Category: Female Hair Loss Treatment
A new technique called Scalp Micro-Pigmentation has recently been developed that has an exciting future in the range of therapies that we can offer for hair loss or patients with scarring of the scalp.
The idea of using a pigment tattoo to help camouflage scars on the scalp is not new. The problem with previous techniques is that the tattoo faded to blue or green over time and the pigment often “bled” into surrounding skin to give a “paint” effect which was not natural. Recently however, the development of newer, non-metallic pigments, together with the development of a specific technique to place pigment dots into the middle layers of the skin has revolutionised the concept. The use of non-metallic pigments is crucial as it will allow patients to have MRI scans if they are needed.
The outcome of the SMP technique is to produce the appearance of shaved hairs. This can be applied to any scarring of the scalp with matching of pigment colour to natural hair colour. This means any patient with donor scars from previous hair transplant surgery may achieve good camouflage of the scar with this technique. In most patients the SMP will last from 2-4 years before needing a refresh.
In addition, women suffering from Female Androgenetic Alopecia (Female Pattern Hair Loss) can have the illusion of extra density created by providing SMP to the upper scalp. This eliminates the need for topical camouflage products which need to be constantly used.
The Knudsen Clinic is proud to announce that SMP will be available from mid-2017 at our Hair Clinics.
There has been a lot of publicity in recent times about a possible new treatment for hair loss (of any cause) that is called Platelet Rich Plasma (PRP). This is argued to be a “stimulation” therapy for hair loss. The theory is that the multiple skin growth factors that live inside platelets (the blood cells responsible for clotting) can be utilised to stimulate hair by “cracking open” the platelets after the patient’s own blood has been centrifuged (spun down). These growth factors are then re-injected into the scalp in areas of thinning hair.

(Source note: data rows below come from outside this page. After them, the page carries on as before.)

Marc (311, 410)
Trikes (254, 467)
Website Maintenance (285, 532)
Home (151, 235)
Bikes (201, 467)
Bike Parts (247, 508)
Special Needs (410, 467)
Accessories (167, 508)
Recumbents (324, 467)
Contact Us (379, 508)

The idea has been around for a while but the evidence for hair stimulation has not been strong. We do know that PRP is helpful with wound healing but it is less clear which thinning patients might benefit. One of the problems is that the technique has no stringent set of rules and different centrifuges produce different results. Current research is directed at assessing whether higher concentrations of growth factors produce a stronger stimulating effect on weakened hairs.
Another possible line of research involves combing PRP with an extracellular matrix product that acts as a scaffold to assist the effect of the growth factors. Further research is needed in this area.
At best, current evidence is inconclusive that PRP is as effective as other stimulatory products such as minoxidil or techniques such as low level laser therapy.